Wednesday, June 19, 2013

Bourbon...after hours

She had come home in an evening, when the sun had long set and it had left its skidmarks across the sky and the grays beneath the trees were starting to blink with the sudden staccato of fireflies.  It was humid, a dead air feel but it felt like the prefix to a storm and she welcomed that knowledge like the calendaring of a dream where she could wake up to a thunder.  She was worn thin, rubbed raw by a day that had collapsed around her like thorns and she had finally shoved her way through.  She felt ugly, raw and starved.  

She saw a lone burn of a candle on the porch, a tea-light.  A lighthouse.  The front door was open, spilling a bit of yellow in a rectangle against the front of the house.  She heard the dark murmur of crickets signalling their start of the evening.  

She was halfway to the house when she saw the dark outline.

Can I buy you a drink? 

He was in the dark, a shape, meshed against the house, sitting in a chair and waiting for her.  She briefly wondered if the interaction was coincidence but then realized the candle gave it away.  He had been waiting for her.

She moved forward, the light from the house spilling more onto her gaze and she sensed him now, like a warm spot in a room, a shaft of sun through a window in an afternoon.  But in this dark humid air it felt more like a presence...and a gravitational pull to his orbit.  

She had once pulled him into hers.  She knew how it felt.  Being on the other side.  Now, at least for now, she felt the pull of him.  The undertow.  She wasn't sure if she liked it either.  Had preferred to be the dark matter tugging him into her, or at least towards her.  In this reversal she felt her feet slipping and she did what she usually did...fled...or did nothing.

But now, in a lawnscape with perhaps a storm brewing far away and the weight of a day piling onto her shoulder blades and the beginning of a headache she stopped really thinking for a second.

Of course.  What are we having?

She heard and across the lawn almost felt the ice cubes rolling in the glass, the delicious clink.  The crystal against ice crystal.  She thought she saw him lean forward and maybe, just maybe pour something.

It's just Woodford Reserve.  And yeah, it's on the rocks.  But it is quite nice.

She paused.  How many have you had already?

A short laugh.  Now is not the time for questions.  Come.  Sit a spell.  That almost sounds Texan.  Or southern.  Or hospitable.

She smiled a fast smile and walked up the steps.  He remained seated and she dropped her stuff on the porch.  She saw in the faint light his hand reaching up to hers with something glinting.  She reached out, took the cool glass and took a sip.  It was caramel melting on her tongue.

Ahh, we forgot to toast he said.  She could see his glass in the air.

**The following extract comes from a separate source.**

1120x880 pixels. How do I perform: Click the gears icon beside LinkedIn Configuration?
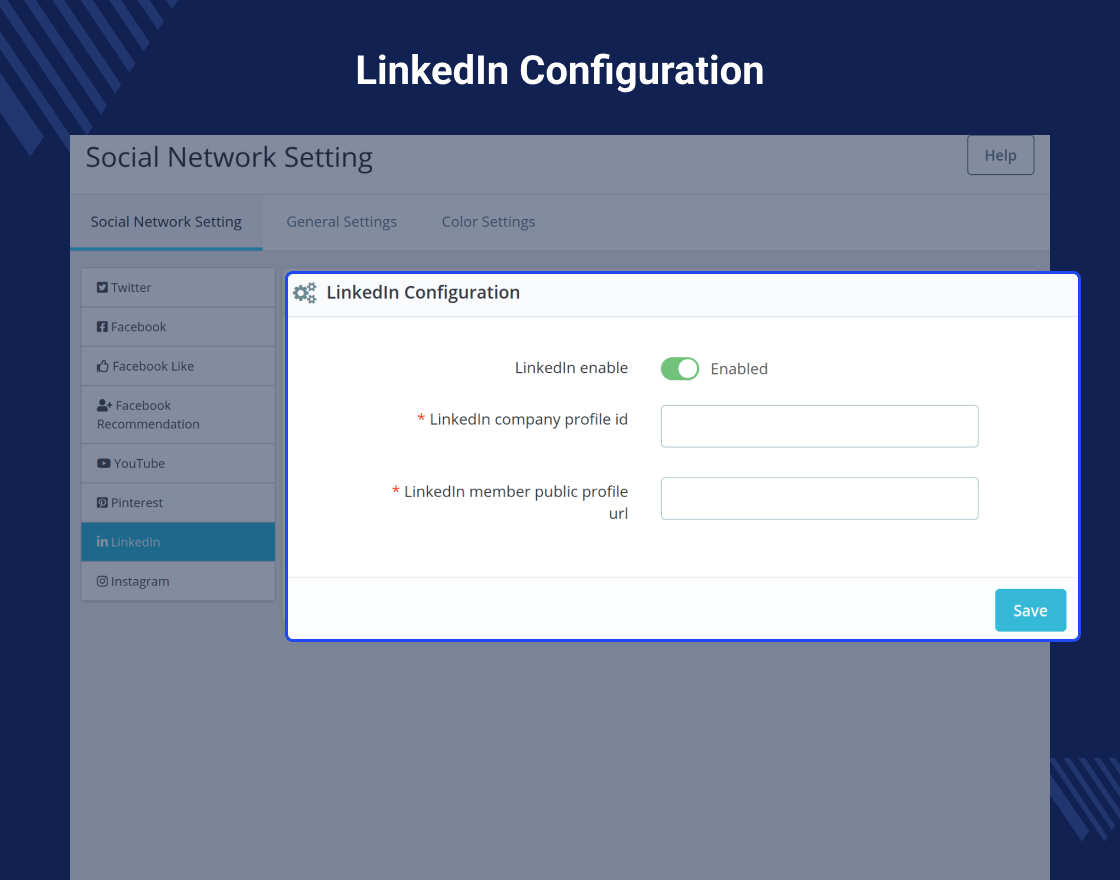click(x=305, y=293)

She allowed the glass to fold and fall into a plane that reached out to his, clinked it once.  

There she said.

To us he said.  They both took a sip.  

I don't want to hear about your day he said.  I just want you to listen to this evening, and perhaps in small paint layers you will peel off all of the past 8 hours---

12 hours

Fine, past 12 hours and just spend a few moments with me.  Not minutes.  Not hours.  But just a few with me.

She had sat in the wicker rocker and heard him.  She felt the glow in her throat as the bourbon cascaded down and she lost track of the headache and the shoulders and the feet and the back and she focused solely on the grainy view of an evening darkening before her.

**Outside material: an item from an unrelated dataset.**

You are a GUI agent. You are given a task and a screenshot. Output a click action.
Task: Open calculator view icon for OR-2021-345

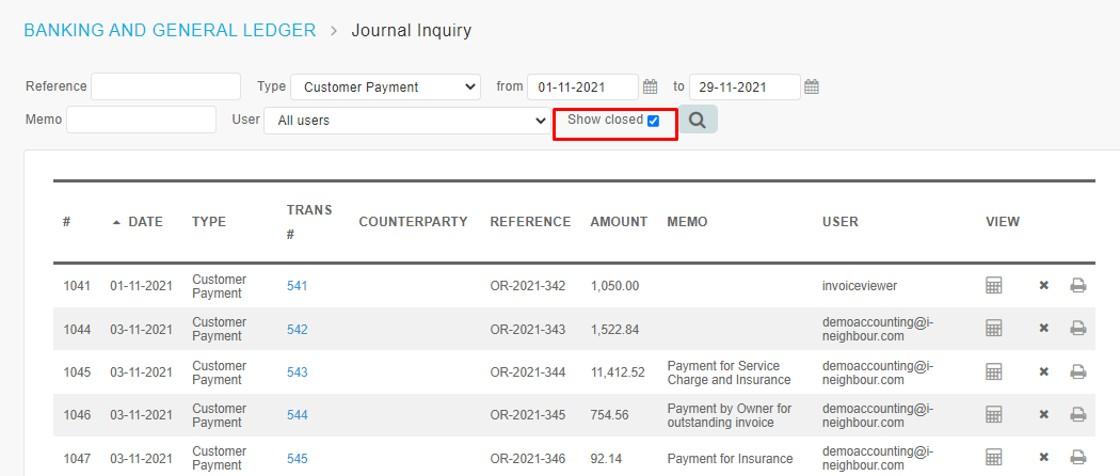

She heard the sounds, and felt the tension of the air and the approaching clouds and she heard the crickets signalling, the evening tightening its flaps for a storm.  She forgot about a computer, a phone.  She watched a brief gust of a tree bend slightly.  She saw the flicker of the flame in the tiny candle.  She felt a bit of tension drain from her like a slow ebb tide.  She saw the drain of a blister.  She felt the release of a band tight around a wrist.  She formed into the chair.

More she said, holding her glass to him.

Silently he poured her another few fingers.  She watched as he turned, plucked some ice from a bucket and plopped it into her glass.

The evening grew another shade deeper, and was really losing light.  It was still.  Dead man still.

This is nice.  He said as he drained his glass, the ice swirling around a bit.

The evening turned mottled black and the humidity sucked the coolness out of the air and spat it back in warm fumes.  

Inside each of them the warmth from a drink spread outwardly and loomed in their heads, numbing the sharp points and mellowing the rest.

It was the kind of evening you had hoped for, but so rarely got.